START Records provided
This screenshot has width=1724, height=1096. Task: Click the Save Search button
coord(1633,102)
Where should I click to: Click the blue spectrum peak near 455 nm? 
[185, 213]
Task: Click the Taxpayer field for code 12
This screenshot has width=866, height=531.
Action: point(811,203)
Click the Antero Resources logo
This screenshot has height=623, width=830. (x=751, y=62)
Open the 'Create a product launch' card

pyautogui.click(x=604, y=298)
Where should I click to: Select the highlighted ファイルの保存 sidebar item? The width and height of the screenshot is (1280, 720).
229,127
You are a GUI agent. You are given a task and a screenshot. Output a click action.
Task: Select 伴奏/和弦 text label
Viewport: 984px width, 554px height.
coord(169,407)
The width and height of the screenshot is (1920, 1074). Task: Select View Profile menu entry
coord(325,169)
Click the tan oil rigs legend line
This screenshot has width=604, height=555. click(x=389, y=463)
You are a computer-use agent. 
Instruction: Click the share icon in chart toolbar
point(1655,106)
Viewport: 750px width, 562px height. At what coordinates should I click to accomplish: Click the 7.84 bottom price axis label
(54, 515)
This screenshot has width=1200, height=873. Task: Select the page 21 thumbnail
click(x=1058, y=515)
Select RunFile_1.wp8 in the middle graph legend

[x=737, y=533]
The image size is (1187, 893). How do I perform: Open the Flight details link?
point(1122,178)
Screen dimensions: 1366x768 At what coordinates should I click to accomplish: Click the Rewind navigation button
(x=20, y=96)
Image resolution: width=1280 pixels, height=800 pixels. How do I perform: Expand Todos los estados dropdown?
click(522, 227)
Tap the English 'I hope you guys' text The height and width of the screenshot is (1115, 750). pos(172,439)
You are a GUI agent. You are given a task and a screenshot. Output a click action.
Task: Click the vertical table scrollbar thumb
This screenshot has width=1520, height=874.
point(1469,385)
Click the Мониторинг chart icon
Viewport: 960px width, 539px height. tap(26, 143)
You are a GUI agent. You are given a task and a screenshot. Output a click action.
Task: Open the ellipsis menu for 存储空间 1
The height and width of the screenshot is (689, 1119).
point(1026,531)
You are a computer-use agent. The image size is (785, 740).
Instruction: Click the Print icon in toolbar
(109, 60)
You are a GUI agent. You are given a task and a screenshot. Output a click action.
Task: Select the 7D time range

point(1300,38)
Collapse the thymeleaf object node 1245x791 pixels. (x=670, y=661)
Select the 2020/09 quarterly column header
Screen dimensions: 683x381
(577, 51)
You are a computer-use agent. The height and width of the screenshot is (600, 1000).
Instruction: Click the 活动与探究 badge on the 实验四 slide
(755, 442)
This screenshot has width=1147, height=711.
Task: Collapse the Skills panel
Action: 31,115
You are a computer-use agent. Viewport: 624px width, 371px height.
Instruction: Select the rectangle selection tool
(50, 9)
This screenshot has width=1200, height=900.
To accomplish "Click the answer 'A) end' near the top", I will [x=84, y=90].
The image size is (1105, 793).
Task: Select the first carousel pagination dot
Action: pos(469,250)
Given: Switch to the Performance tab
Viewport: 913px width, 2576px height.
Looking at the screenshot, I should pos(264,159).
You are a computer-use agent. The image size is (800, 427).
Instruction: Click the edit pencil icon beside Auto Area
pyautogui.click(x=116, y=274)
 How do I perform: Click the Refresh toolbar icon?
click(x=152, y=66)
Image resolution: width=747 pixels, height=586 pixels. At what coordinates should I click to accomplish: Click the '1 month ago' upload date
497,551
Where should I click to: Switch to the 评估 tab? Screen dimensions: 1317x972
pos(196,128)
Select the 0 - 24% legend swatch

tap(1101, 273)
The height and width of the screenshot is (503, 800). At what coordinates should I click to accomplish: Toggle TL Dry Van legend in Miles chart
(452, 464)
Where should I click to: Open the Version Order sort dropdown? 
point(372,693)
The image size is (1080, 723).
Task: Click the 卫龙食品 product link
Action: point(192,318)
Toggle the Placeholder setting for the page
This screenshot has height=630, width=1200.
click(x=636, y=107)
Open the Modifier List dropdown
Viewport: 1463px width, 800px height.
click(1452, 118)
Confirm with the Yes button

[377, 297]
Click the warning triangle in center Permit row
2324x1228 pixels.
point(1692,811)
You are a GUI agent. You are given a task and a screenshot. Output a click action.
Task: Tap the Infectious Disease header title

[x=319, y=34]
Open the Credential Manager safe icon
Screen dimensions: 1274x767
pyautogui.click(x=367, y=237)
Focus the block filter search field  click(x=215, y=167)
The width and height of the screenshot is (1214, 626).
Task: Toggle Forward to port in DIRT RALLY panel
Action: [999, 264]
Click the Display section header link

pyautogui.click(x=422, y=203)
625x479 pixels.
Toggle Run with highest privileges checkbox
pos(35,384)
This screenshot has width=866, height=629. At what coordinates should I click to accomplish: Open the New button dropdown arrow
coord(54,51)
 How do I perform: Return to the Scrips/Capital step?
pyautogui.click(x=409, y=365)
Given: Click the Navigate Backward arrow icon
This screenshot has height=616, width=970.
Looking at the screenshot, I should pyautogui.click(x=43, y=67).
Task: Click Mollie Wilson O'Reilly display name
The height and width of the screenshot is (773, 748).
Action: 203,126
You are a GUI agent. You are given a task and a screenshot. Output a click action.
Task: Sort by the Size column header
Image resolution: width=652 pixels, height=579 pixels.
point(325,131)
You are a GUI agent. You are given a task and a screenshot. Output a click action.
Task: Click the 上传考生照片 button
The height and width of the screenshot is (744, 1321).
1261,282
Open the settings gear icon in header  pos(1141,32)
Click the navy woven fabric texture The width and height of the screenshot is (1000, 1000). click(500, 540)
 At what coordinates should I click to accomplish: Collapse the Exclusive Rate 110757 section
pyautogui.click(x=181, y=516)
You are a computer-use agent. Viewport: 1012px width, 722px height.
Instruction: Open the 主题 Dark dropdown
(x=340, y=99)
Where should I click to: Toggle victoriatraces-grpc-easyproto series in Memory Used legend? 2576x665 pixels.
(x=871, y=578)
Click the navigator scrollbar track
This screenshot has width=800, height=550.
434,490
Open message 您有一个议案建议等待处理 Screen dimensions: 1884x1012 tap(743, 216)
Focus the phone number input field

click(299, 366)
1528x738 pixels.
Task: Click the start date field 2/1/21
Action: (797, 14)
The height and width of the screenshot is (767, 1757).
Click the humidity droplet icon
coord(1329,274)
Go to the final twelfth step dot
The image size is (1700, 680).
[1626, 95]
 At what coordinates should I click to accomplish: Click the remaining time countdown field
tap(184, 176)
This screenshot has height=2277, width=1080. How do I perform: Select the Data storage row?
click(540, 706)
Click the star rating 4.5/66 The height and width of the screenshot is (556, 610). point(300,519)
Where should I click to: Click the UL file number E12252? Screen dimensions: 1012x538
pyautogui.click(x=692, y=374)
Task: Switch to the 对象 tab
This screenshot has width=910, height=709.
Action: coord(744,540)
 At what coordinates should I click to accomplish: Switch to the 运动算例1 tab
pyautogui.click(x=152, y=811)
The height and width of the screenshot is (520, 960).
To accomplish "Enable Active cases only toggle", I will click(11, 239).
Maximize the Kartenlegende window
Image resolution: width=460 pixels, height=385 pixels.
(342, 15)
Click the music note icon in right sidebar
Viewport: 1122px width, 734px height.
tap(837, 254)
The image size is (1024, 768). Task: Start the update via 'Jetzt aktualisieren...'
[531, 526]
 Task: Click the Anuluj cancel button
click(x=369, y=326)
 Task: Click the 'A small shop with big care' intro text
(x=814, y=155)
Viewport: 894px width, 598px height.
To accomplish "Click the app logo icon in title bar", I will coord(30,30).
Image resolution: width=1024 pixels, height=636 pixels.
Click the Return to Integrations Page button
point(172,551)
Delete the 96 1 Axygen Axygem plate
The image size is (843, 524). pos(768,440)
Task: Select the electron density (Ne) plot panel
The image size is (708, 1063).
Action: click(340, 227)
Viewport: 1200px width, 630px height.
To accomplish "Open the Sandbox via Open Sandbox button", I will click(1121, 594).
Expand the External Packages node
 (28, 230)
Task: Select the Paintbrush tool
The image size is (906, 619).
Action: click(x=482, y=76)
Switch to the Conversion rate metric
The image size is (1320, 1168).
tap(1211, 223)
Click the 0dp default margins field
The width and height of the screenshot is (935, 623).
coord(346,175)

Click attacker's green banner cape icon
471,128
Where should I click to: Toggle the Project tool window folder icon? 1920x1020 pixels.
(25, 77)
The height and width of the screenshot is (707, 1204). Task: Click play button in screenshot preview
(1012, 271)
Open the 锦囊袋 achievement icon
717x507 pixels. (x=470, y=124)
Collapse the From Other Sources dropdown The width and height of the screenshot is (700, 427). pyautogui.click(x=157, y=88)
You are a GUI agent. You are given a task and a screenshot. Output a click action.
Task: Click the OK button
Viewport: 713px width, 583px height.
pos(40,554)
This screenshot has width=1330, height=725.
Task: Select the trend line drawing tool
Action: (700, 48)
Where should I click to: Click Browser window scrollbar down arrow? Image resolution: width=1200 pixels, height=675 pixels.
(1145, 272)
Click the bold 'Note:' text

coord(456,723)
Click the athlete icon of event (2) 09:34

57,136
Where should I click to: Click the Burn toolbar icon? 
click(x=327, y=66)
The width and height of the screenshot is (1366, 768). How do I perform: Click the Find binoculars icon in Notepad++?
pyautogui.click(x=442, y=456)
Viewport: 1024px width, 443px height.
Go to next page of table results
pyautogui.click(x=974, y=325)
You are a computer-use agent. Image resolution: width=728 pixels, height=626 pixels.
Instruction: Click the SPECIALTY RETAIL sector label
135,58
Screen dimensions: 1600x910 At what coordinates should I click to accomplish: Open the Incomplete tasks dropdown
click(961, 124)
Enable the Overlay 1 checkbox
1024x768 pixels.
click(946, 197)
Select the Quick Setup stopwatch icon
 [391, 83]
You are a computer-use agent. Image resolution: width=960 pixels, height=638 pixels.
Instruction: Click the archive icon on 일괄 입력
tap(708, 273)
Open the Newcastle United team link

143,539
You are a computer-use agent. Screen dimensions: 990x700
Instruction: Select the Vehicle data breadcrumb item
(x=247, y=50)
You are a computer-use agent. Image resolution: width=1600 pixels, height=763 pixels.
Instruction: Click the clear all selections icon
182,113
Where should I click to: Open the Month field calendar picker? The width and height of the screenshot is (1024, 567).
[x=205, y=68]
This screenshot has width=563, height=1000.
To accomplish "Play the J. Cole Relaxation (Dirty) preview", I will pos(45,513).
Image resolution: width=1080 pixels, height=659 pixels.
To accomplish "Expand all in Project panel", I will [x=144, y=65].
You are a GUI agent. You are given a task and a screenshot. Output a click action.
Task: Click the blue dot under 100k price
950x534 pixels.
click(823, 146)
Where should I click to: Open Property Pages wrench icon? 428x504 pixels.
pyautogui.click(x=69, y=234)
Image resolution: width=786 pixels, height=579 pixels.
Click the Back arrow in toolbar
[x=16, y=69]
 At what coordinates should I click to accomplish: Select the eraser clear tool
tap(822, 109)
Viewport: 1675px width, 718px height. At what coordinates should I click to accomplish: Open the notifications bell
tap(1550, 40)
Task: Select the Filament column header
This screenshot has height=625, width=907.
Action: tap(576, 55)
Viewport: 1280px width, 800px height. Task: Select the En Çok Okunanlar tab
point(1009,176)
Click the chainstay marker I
END Records provided
Please report every line of the records above that contains the word "column".

Select the 2020/09 quarterly column header
Task: Sort by the Size column header
Task: Select the Filament column header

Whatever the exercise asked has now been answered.